Espressif has released ESP32-C6, its first Wi-Fi 6 SoC integrating 2,4 GHz Wi-Fi 6, Bluetooth 5 (LE) and the 802.15.4 protocol. ESP32-C6 consists of a high-performance 32-bit RISC-V processor, which can be clocked up to 160 MHz, and a low-power 32-bit RISC-V processor, which can be clocked up to 20 MHz. It has 320 kB ROM, 512 kB SRAM, and works with external flash. Depending on the package, it comes with either 30 (QFN40) or 22 (QFN32) programmable GPIOs, with support for SPI, UART, I2C, I2S, RMT, TWAI, PWM, SDIO, and Motor Control PWM. It also includes a 12-bit ADC and a temperature sensor.
ESP32-C6 has an integrated 2,4 GHz Wi-Fi 6 (802.11ax) radio that also supports the 802.11b/g/n standard for backward compatibility. ESP32-C6 supports the OFDMA mechanism for both uplink and downlink communications, while also supporting MU-MIMO for downlink traffic. Both these techniques allow working with high efficiency and low latency, even in congested wireless environments. Additionally, the Target Wake Time (TWT) feature of the 802.11ax standard enables ESP32-C6 customers to build battery-operated connected devices that can last for years, while staying permanently connected.
ESP32-C6 supports 20 MHz bandwidth for the 802.11ax mode and a 20/40 MHz bandwidth for the 802.11b/g/n mode. It brings in Wi-Fi 6 features, such as transmission efficiency and low power consumption, which provide concrete benefits for IoT devices.

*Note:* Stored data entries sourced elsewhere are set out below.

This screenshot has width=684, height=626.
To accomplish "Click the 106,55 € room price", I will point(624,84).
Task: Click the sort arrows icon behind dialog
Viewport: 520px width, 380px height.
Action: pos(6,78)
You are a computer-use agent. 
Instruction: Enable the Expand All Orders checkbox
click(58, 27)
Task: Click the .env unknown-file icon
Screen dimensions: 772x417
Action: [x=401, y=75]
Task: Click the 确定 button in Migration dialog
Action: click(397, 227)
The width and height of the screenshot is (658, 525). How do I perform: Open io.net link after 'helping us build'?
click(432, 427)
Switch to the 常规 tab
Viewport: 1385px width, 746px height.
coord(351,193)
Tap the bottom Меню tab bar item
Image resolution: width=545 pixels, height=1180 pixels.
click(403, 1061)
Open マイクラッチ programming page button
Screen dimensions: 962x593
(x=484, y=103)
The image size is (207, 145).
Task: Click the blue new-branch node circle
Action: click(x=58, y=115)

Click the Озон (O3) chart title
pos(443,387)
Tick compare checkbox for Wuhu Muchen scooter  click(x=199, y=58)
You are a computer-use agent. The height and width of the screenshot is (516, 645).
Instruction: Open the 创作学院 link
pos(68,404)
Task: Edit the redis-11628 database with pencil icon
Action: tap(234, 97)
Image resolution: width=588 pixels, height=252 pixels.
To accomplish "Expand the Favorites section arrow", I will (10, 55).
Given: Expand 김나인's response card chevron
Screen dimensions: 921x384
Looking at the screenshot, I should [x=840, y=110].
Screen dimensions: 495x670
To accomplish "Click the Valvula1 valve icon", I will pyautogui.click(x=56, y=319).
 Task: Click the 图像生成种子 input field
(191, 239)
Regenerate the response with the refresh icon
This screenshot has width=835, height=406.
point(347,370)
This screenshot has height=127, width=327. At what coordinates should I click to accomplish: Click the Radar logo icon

Additionally, Bluetooth 5 (LE) supports long-range operation through advertising extensions and coded PHY.
ESP32-C6’s support for IEEE 802.15.4 and Wi-Fi radios, along with Bluetooth 5 (LE) connectivity, enable customers to build Matter-compliant Wi-Fi end-point devices and Thread end-point devices, thus achieving interoperability in smart-home devices from multiple brands.
RSA-3072-based secure boot, AES-128/256-XTS-based flash encryption, digital signature and an HMAC peripheral for identity protection, as well as cryptographic accelerators for improved performance, is built in to the ESP32-C6. The Trusted Execution Environment (TEE) enables privilege separation when accessing different chip features and, therefore, provides a secure software separation.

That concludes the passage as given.